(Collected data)
----------------

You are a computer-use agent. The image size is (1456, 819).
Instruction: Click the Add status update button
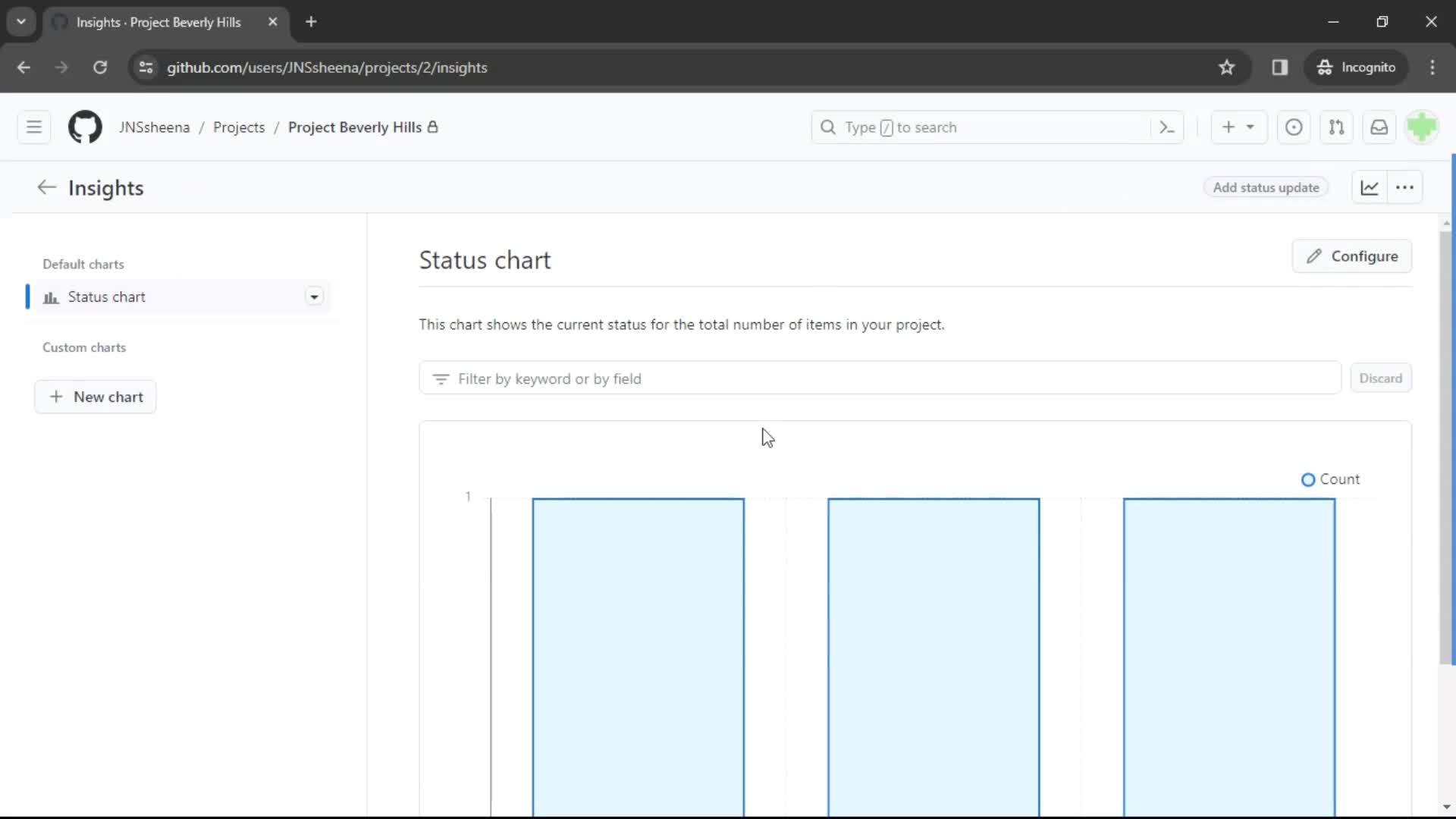click(x=1266, y=187)
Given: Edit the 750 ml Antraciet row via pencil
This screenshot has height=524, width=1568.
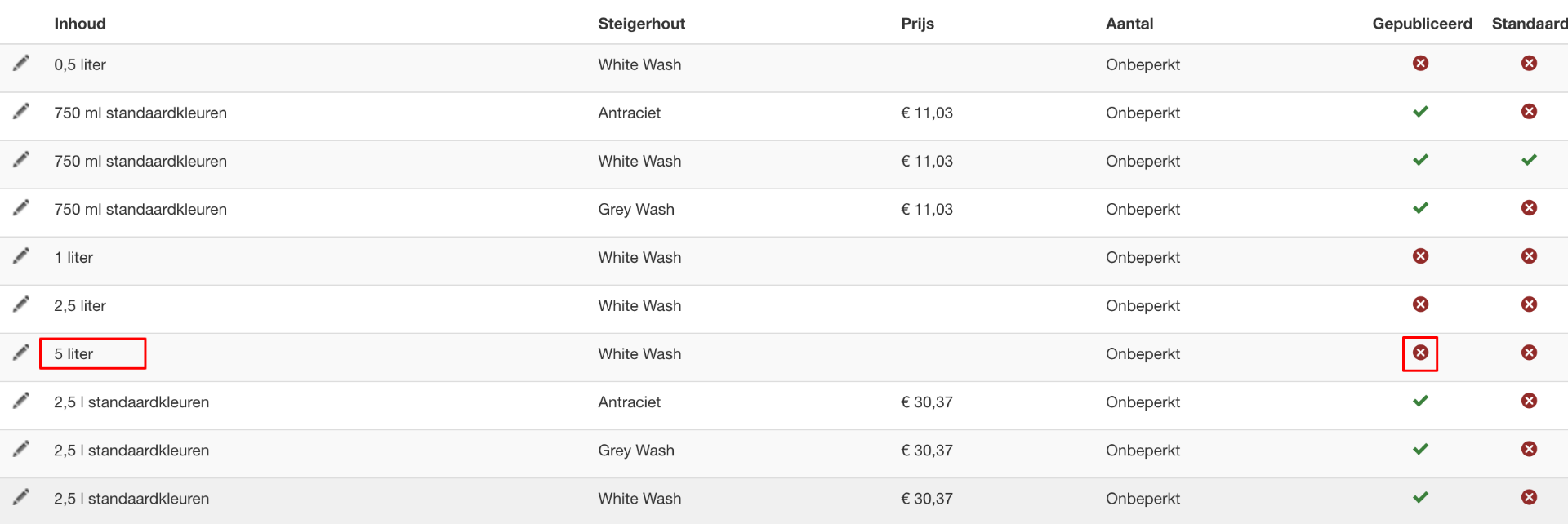Looking at the screenshot, I should pos(21,111).
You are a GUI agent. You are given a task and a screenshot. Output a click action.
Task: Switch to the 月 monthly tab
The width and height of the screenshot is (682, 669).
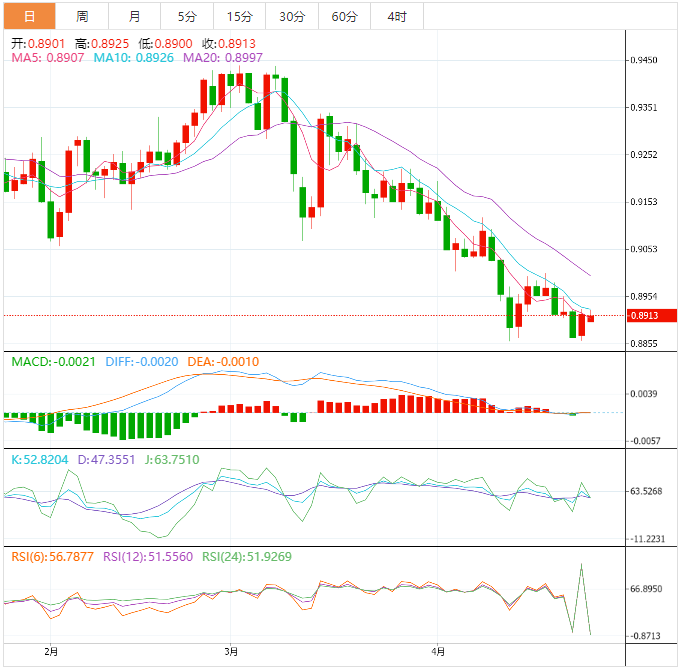point(134,16)
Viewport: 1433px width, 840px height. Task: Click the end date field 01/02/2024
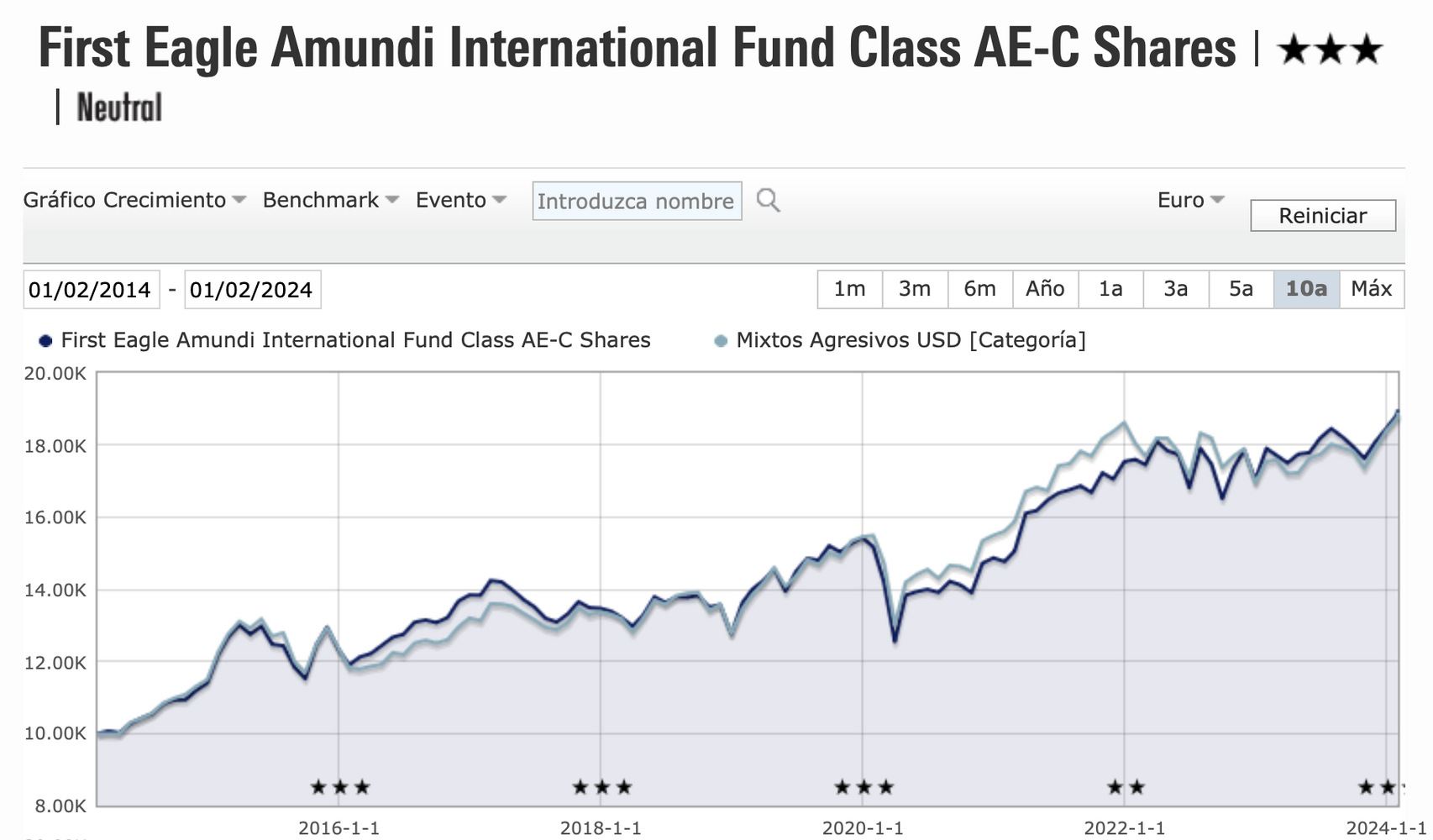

----------------

Prompt -
Your copy should match the records above exactly, apart from the pictures, which stay out.

Answer for this exercise -
You are a computer-use agent. The image size is (1456, 819).
Instruction: Click the Add status update button
click(x=1266, y=187)
Given: Edit the 750 ml Antraciet row via pencil
This screenshot has height=524, width=1568.
Looking at the screenshot, I should pos(21,111).
You are a GUI agent. You are given a task and a screenshot. Output a click action.
Task: Switch to the 月 monthly tab
The width and height of the screenshot is (682, 669).
point(134,16)
Viewport: 1433px width, 840px height. Task: Click the end date field 01/02/2024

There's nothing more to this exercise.